> **Exercise requirements**: In the entries below, find the line with "This screenshot has height=481, width=600." and the line with "Where should I click to: Open", then retype both and everything between them exactly. Do not copy the pictures.

****************

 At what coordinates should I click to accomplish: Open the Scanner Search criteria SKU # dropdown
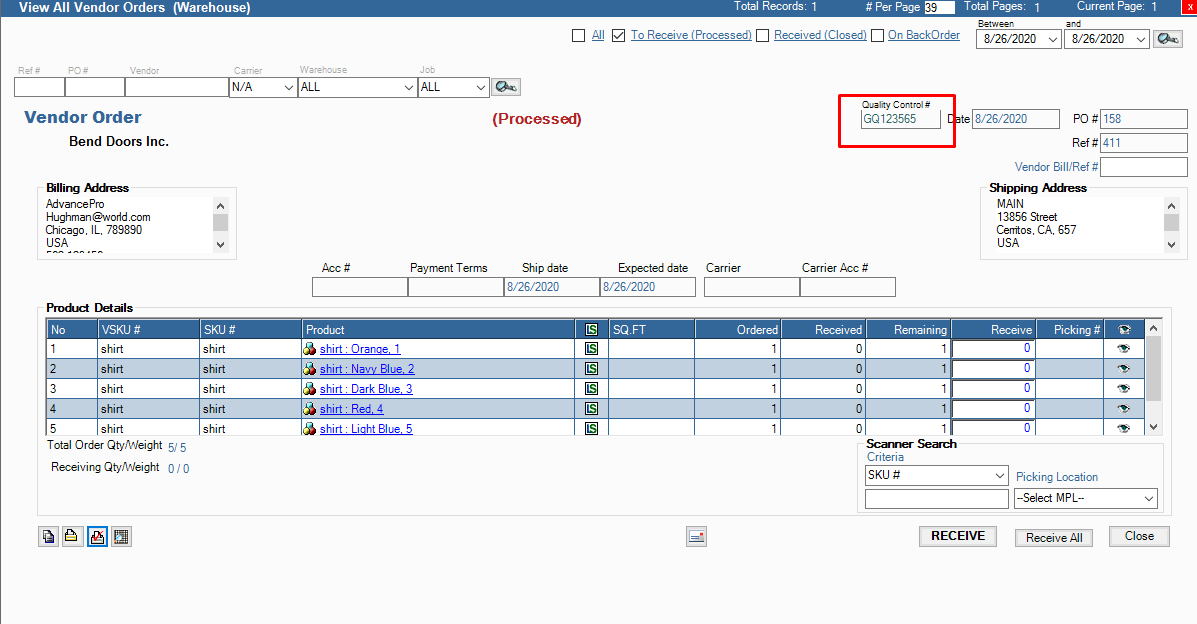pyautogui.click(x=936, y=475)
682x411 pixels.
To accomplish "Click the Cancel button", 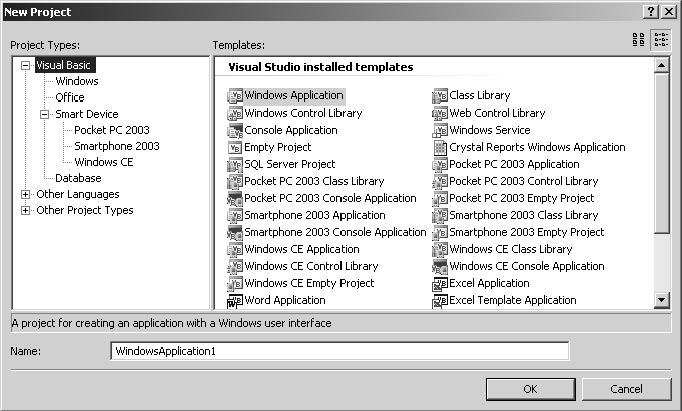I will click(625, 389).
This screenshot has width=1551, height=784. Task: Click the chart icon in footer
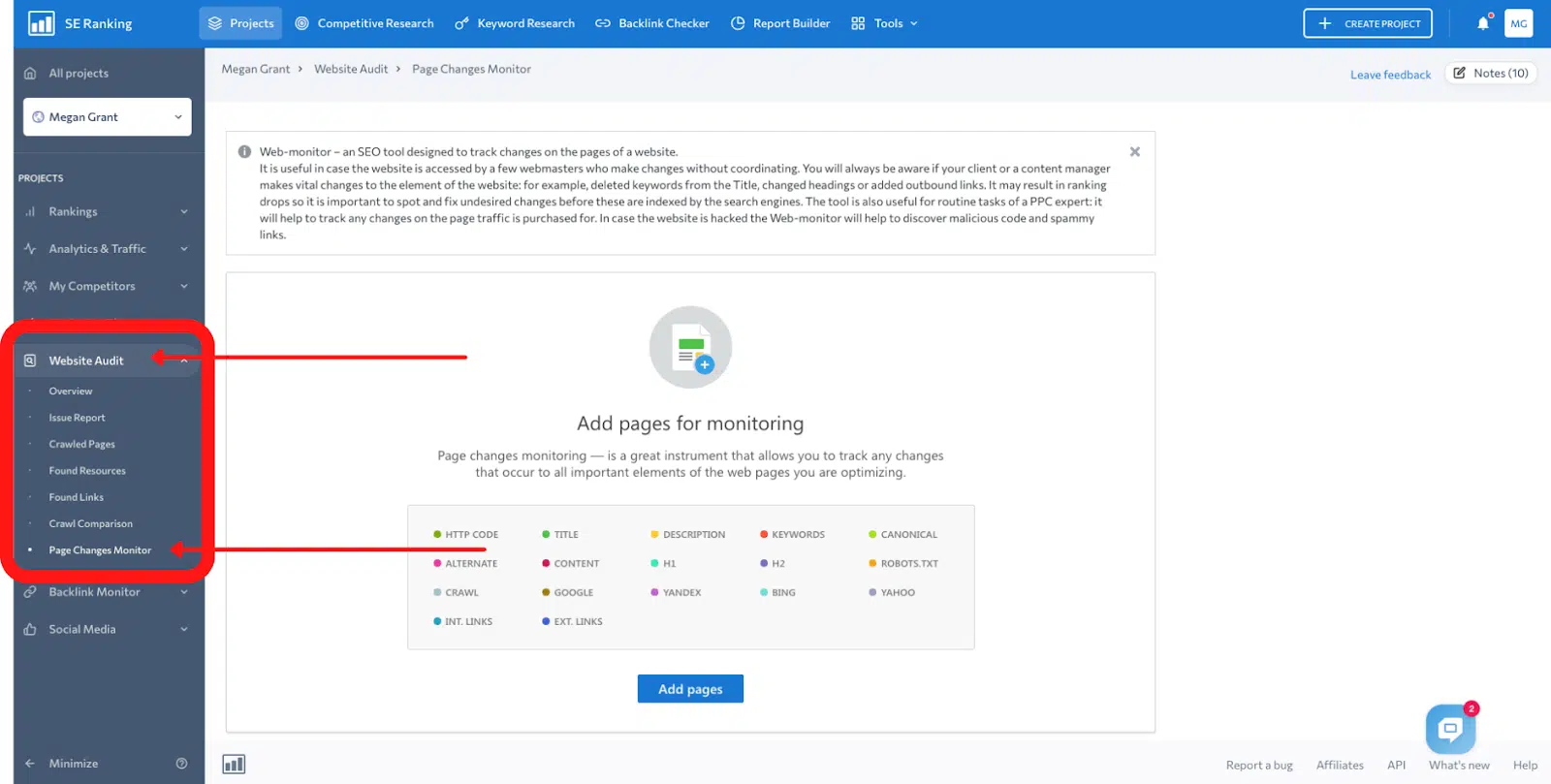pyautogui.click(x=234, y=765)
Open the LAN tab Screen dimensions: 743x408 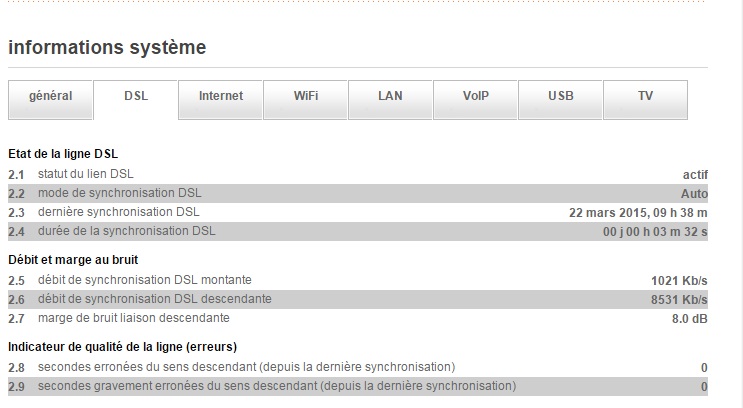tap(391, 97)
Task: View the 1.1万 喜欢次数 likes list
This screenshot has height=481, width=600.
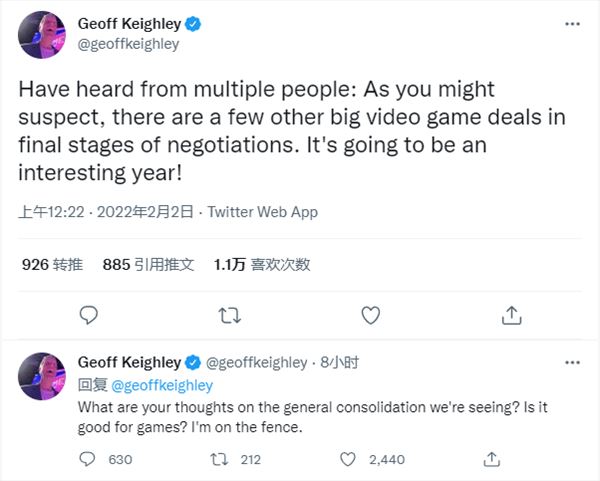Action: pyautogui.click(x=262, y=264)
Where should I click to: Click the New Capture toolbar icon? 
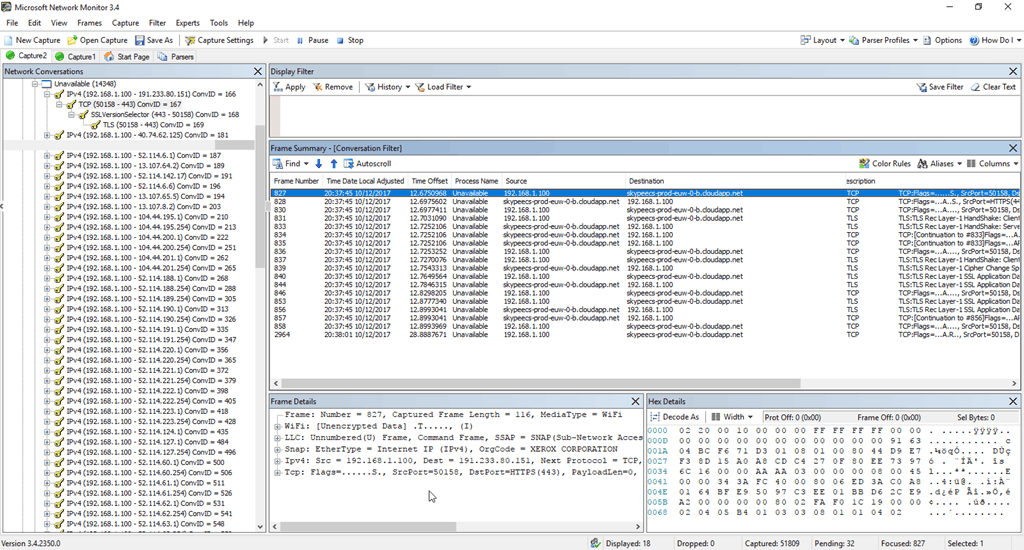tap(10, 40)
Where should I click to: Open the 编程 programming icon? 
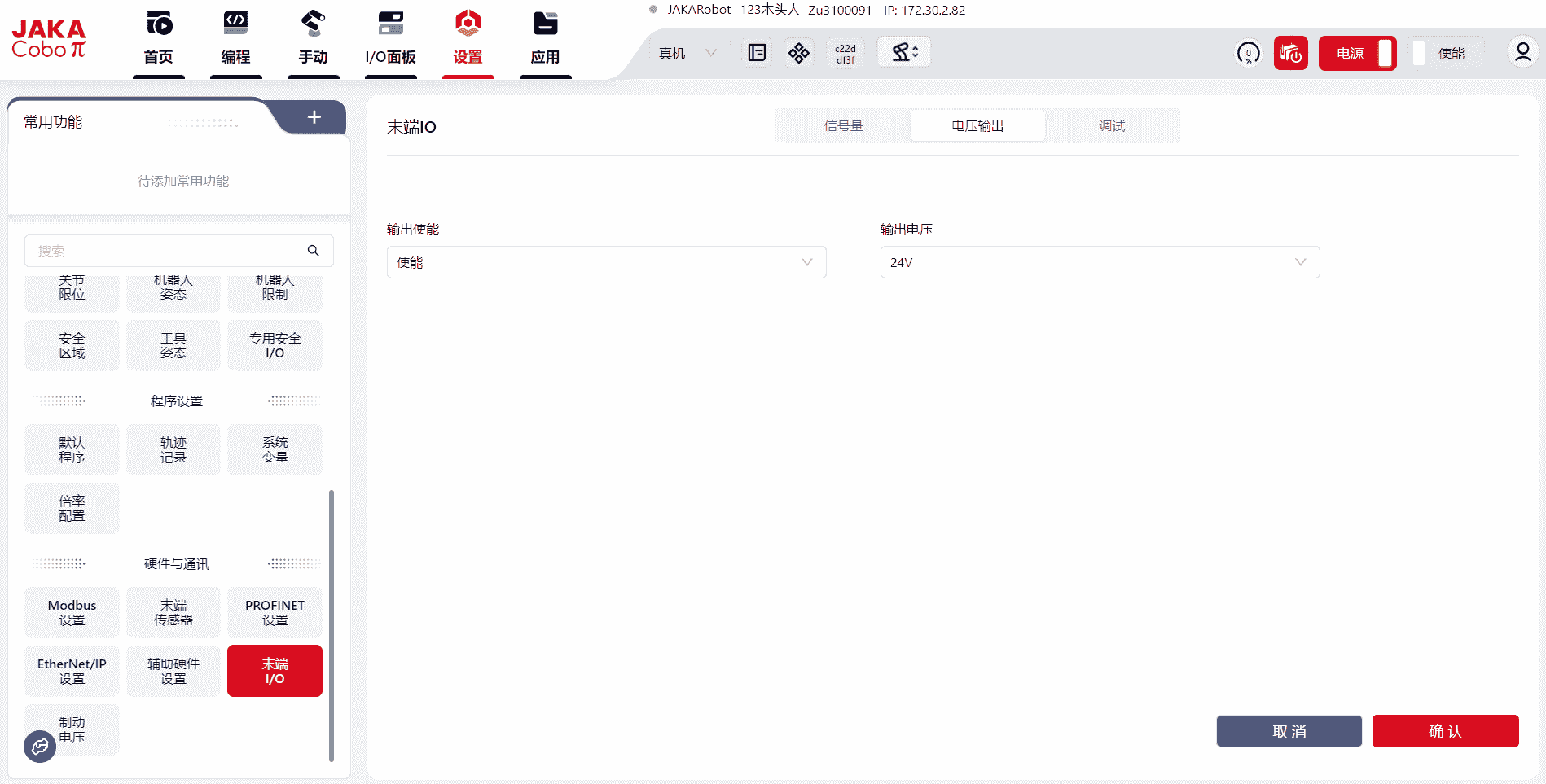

****************

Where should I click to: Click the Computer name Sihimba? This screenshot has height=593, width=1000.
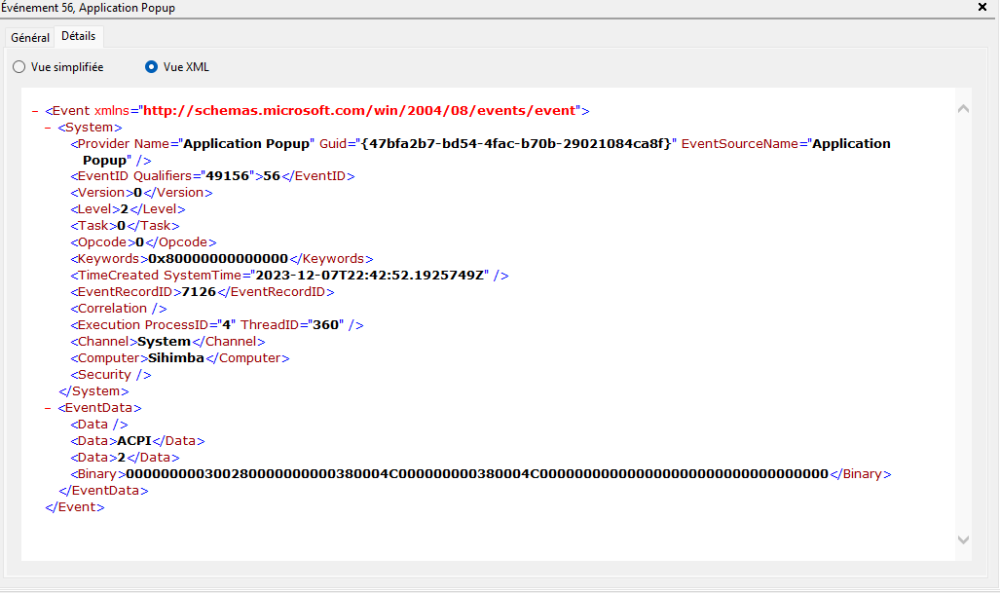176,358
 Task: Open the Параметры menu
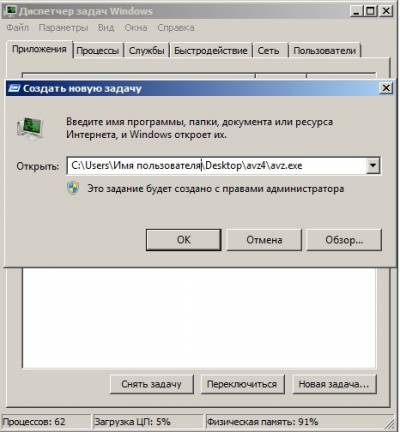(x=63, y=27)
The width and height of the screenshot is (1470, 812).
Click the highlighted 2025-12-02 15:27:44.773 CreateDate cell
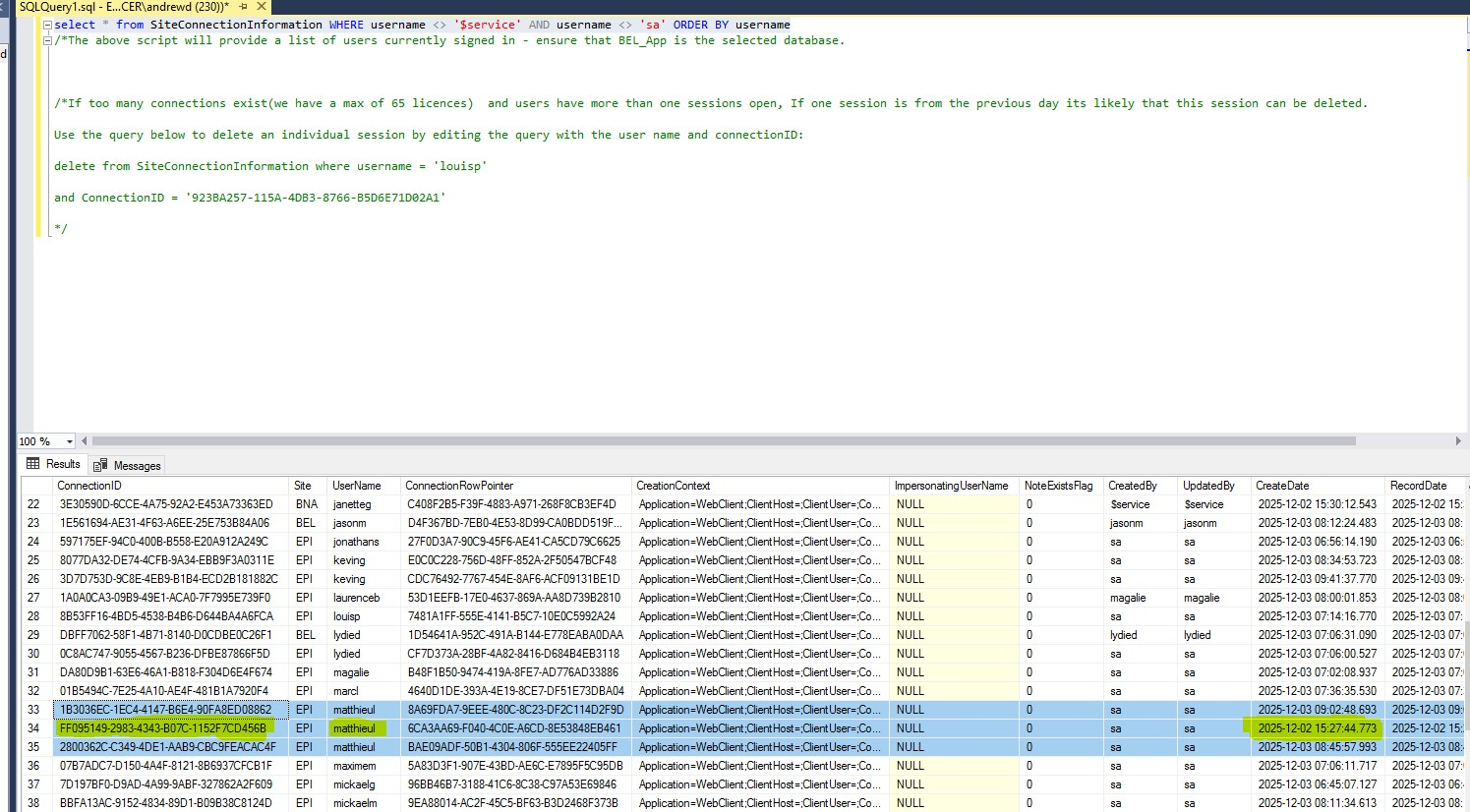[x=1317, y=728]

****************

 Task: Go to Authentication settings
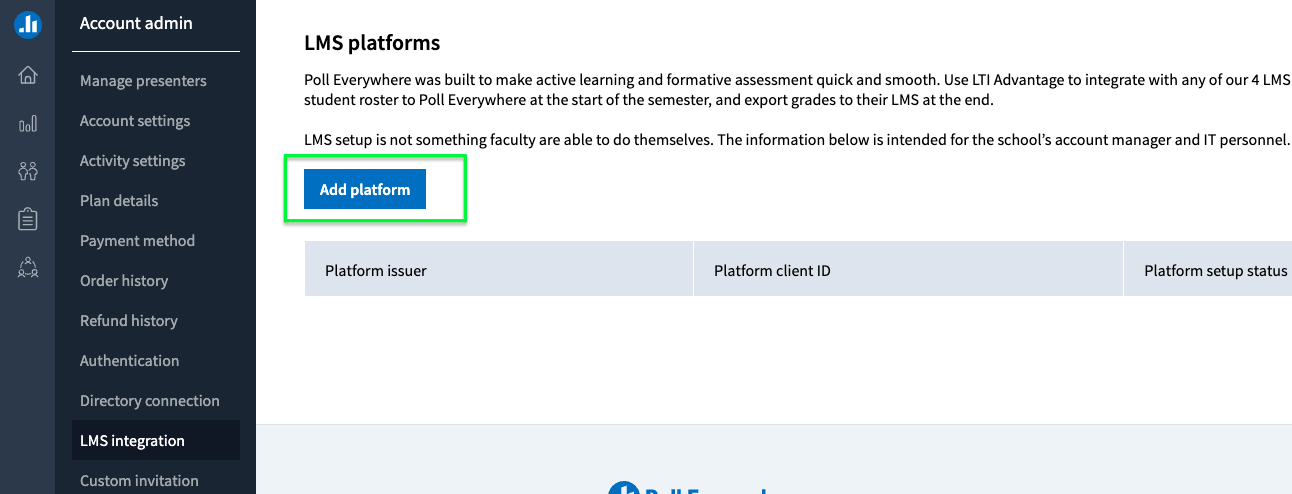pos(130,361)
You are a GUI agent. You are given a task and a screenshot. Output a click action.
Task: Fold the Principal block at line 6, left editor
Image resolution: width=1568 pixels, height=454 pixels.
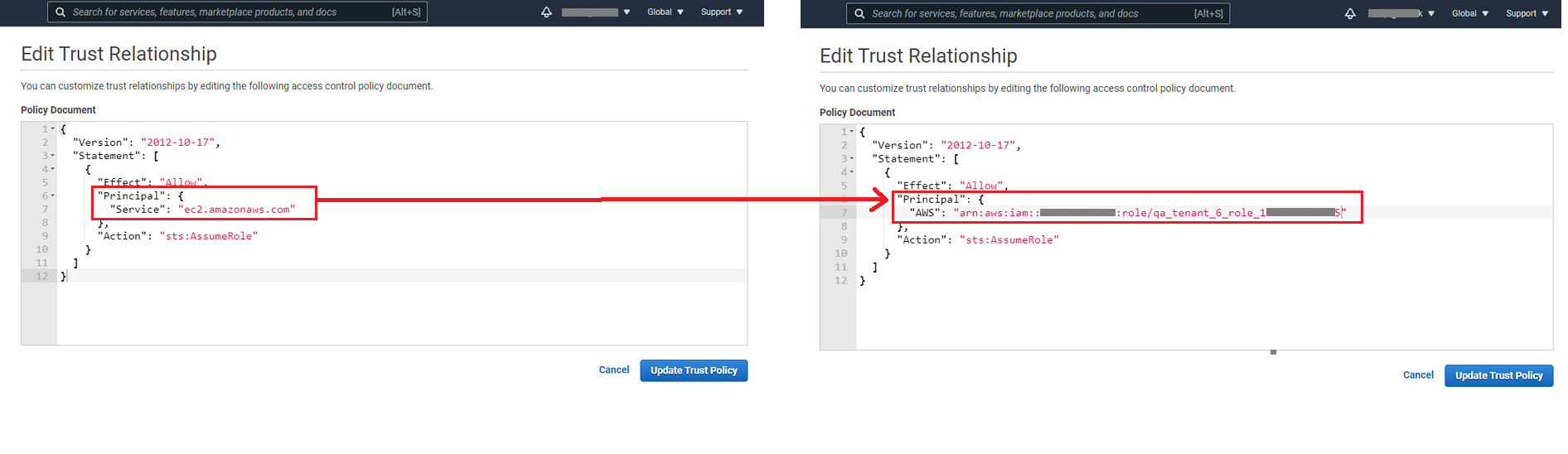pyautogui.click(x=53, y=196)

****************

> **Problem solution**:
This screenshot has height=481, width=600.
Action: pyautogui.click(x=262, y=264)
Where should I click to: Click the New Capture toolbar icon? 
tap(10, 40)
Where should I click to: Open the 编程 programming icon? 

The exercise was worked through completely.